In the records that follow, count the lines where the string "screenshot" appears, and give the count with nothing added.

▶ Data to use
|---|

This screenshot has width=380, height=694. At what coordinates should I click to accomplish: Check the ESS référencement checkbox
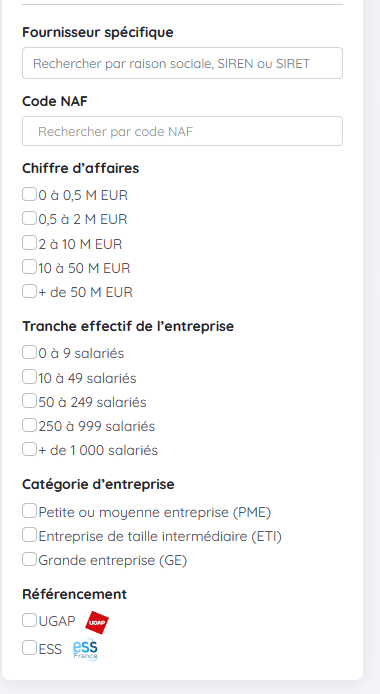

|---|

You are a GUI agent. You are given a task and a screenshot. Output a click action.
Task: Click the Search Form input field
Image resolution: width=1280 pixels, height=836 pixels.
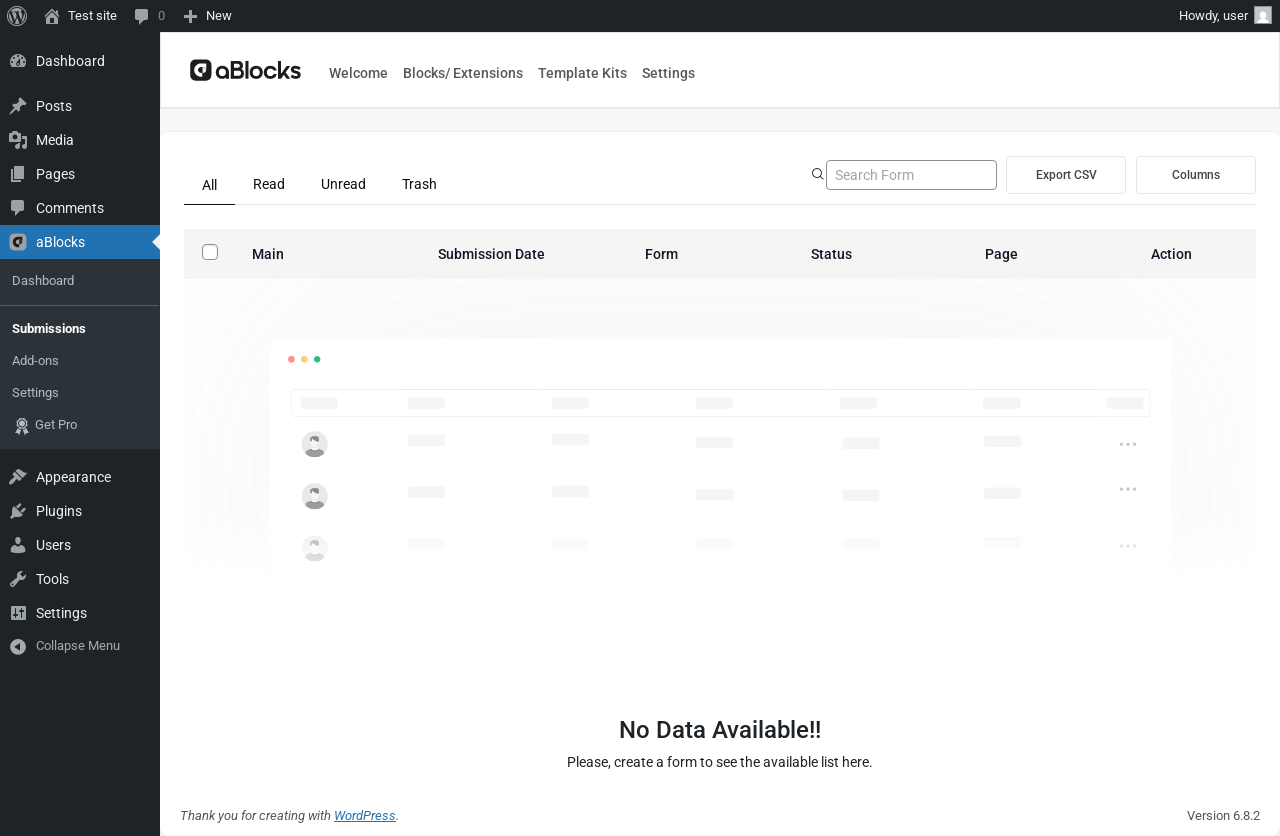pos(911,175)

|---|

▶ Answer space
2